[Data to examine Boundary: Start]

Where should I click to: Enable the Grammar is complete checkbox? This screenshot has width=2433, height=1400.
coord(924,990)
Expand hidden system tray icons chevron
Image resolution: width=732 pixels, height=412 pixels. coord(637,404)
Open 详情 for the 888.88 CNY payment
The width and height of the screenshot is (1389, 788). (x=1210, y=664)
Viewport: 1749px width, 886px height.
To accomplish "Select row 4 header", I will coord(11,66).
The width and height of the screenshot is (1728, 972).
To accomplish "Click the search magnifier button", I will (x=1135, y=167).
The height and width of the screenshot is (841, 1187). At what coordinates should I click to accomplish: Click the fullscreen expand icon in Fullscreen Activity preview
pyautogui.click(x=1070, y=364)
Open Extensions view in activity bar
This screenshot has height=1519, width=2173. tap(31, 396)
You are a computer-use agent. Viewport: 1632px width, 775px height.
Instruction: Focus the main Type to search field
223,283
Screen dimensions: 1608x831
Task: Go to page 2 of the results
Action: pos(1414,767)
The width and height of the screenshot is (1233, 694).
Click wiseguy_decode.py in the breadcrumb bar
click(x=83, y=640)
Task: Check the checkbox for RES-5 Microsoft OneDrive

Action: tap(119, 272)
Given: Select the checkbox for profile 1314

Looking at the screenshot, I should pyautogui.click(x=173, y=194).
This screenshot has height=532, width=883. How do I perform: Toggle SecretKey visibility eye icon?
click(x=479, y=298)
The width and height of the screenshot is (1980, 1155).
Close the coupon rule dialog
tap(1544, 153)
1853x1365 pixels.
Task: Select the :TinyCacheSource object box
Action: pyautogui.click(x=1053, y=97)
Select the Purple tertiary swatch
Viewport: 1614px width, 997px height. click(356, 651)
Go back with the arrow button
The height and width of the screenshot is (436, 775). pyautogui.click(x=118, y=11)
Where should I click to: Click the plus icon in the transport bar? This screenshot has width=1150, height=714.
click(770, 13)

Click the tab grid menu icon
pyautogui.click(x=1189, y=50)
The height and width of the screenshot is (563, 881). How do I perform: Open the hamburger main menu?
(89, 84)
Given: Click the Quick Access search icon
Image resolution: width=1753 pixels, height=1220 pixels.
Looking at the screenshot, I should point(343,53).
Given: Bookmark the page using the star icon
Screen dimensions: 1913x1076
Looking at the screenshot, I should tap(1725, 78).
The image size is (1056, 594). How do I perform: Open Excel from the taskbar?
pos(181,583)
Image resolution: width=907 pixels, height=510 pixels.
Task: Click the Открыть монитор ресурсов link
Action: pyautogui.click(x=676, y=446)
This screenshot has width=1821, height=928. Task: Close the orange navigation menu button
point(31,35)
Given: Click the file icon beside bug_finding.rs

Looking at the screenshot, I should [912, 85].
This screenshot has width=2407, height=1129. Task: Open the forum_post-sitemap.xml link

[Data to examine Boundary: End]

None of the records may be omitted; each is to be printed exactly.

Where should I click to: Enable the Grammar is complete checkbox? This screenshot has width=2433, height=1400.
coord(924,990)
Expand hidden system tray icons chevron
Image resolution: width=732 pixels, height=412 pixels. coord(637,404)
Open 详情 for the 888.88 CNY payment
The width and height of the screenshot is (1389, 788). (x=1210, y=664)
Viewport: 1749px width, 886px height.
To accomplish "Select row 4 header", I will coord(11,66).
The width and height of the screenshot is (1728, 972).
To accomplish "Click the search magnifier button", I will (x=1135, y=167).
The height and width of the screenshot is (841, 1187). At what coordinates should I click to accomplish: Click the fullscreen expand icon in Fullscreen Activity preview
pyautogui.click(x=1070, y=364)
Open Extensions view in activity bar
This screenshot has height=1519, width=2173. tap(31, 396)
You are a computer-use agent. Viewport: 1632px width, 775px height.
Instruction: Focus the main Type to search field
223,283
Screen dimensions: 1608x831
Task: Go to page 2 of the results
Action: pos(1414,767)
The width and height of the screenshot is (1233, 694).
Click wiseguy_decode.py in the breadcrumb bar
click(x=83, y=640)
Task: Check the checkbox for RES-5 Microsoft OneDrive

Action: tap(119, 272)
Given: Select the checkbox for profile 1314

Looking at the screenshot, I should pyautogui.click(x=173, y=194).
This screenshot has height=532, width=883. How do I perform: Toggle SecretKey visibility eye icon?
click(x=479, y=298)
The width and height of the screenshot is (1980, 1155).
Close the coupon rule dialog
tap(1544, 153)
1853x1365 pixels.
Task: Select the :TinyCacheSource object box
Action: pyautogui.click(x=1053, y=97)
Select the Purple tertiary swatch
Viewport: 1614px width, 997px height. click(356, 651)
Go back with the arrow button
The height and width of the screenshot is (436, 775). pyautogui.click(x=118, y=11)
Where should I click to: Click the plus icon in the transport bar? This screenshot has width=1150, height=714.
click(770, 13)

Click the tab grid menu icon
pyautogui.click(x=1189, y=50)
The height and width of the screenshot is (563, 881). How do I perform: Open the hamburger main menu?
(89, 84)
Given: Click the Quick Access search icon
Image resolution: width=1753 pixels, height=1220 pixels.
Looking at the screenshot, I should point(343,53).
Given: Bookmark the page using the star icon
Screen dimensions: 1913x1076
Looking at the screenshot, I should tap(1725, 78).
The image size is (1056, 594). How do I perform: Open Excel from the taskbar?
pos(181,583)
Image resolution: width=907 pixels, height=510 pixels.
Task: Click the Открыть монитор ресурсов link
Action: pyautogui.click(x=676, y=446)
This screenshot has width=1821, height=928. Task: Close the orange navigation menu button
point(31,35)
Given: Click the file icon beside bug_finding.rs

Looking at the screenshot, I should [912, 85].
This screenshot has width=2407, height=1129. Task: Open the forum_post-sitemap.xml link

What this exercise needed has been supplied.